As with other theories there were also some criticism on Bernouilli’s law. It was Northote Parkinson, among others, who pointed out some of the main defects of the law of large numbers. According to Parkinson, external matters can play a role in a real life setting, such as expectation, habituation, and psychology — different from a theoretical context which doesn’t take into account these factors. All these additional factors do cause noise however. If only relying on the law of large numbers, without any foreknowledge, the law could be interpreted wrongly and lead to inaccurate expectations. The law itself is therefore invalid as external noise affects outcomes and makes the law…kind of, lawless really. If only relying on the law as promoted by Bernouill, the gambler could blame the dice to be manipulated.
The British naval historian and author Parkinson also pointed out how his findings can provide useful insight for management teams trying to be as time efficient as possible. Some of these conclusions are expressed in his own laws, with Parkinson’s law being the most known. This law basically suggests that the time that a task takes is equal to the time available. In other words: if you want something to be done quickly and efficiently, you need to give the task to someone who is already busy with other things. This way, that person will speed up the process to get things done as quickly as possible, trying to avoid any failures so that the same process won’t need to be repeated anymore. One of the most important external factors omitted by Bernouill would therefore be time management. In a lot of casino games (think of decision making in blackjack), pressure, and thus time management, plays an important role in the effectiveness of a certain gambling strategy.

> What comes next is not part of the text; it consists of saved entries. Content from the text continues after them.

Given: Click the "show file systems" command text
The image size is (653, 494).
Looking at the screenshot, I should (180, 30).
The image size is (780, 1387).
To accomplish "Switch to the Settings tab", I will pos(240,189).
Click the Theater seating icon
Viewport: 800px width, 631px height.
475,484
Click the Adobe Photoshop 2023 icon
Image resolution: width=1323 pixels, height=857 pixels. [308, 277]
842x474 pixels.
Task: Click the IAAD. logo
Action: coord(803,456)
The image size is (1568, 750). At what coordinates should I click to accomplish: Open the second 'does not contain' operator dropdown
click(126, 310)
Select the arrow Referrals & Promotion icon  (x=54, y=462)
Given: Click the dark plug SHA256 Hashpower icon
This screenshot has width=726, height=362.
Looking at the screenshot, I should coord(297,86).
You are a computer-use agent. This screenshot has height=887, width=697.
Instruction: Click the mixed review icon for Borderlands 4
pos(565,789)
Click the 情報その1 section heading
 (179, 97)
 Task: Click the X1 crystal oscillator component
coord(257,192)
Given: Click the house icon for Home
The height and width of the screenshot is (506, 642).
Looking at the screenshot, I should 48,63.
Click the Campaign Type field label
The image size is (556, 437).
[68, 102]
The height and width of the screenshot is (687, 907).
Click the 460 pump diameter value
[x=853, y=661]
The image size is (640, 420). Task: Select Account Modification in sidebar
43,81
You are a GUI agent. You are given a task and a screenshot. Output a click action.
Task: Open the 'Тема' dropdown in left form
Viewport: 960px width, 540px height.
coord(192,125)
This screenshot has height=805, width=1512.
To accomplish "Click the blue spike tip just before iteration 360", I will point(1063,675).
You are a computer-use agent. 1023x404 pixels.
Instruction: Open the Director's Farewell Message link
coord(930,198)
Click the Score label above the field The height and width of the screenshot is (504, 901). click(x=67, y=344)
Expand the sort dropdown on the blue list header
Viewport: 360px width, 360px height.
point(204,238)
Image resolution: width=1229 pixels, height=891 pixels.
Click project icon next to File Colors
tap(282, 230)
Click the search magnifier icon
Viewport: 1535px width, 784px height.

The law of large numbers is sometimes referred to as the Gambler’s Fallacy or Monte Carlo fallacy. The opposite is true as well, the gambler’s Fallacy error is often explained by relating it to the law of large numbers. The gambler’s fallacy is the misconception that there is a degree of dependence between independent stochastic events, in such a way that an event that occurred in the past was less frequent than expected, will need to occur more often in the near future as a compensation. For example, when tossing a coin, the gambler assumes that the chance of ‘heads’ increases when ‘coin’ is thrown a number of consecutive times.
Game of chances don’t have a memory
The error is essentially a wrong, but very common conclusion made from the basics of the law of large numbers: indeed, in the long run, with a pure coin, the ratio between the number of times heads and the number of times coin will approach 1:1, but this is in no way compensated by some sort of natural tendency towards the mean. Also, there is no requirement that the ratio should be about 1:1 for smaller series, as divergences are very common. With every new flip, the chance of heads is 50% once again, independent of the last tosses. After all, the coin cannot remember what happened on the previous tosses. This incorrect theory occurs often in casinos, especially with the red vs. black bet on roulette.
The only winners of law of large numbers are the casinos and bookmakers. In fact, it is their main revenue model. The house always wins in the end because their revenues are fully based on the idea of the house winning more than the player — at least in the long run . After millions of roulette spins, sports bets, and slot machine spins, the theoretical percentages will always be in favour of the house, to be found in the Return To Player percentage or the house advantage. This percentage is expressed from 0 to 100% and will always be lower than the full 100%. With a RTP of 98% (house advantage is 2%), the return to player for every £100 would be £98 and the house earning £2 of every £100 in bets. This explains the law of large numbers and how this law applies to gambling casinos. This doesn’t mean the player can win, but in the long run — in large numbers — it is always the house that prevails.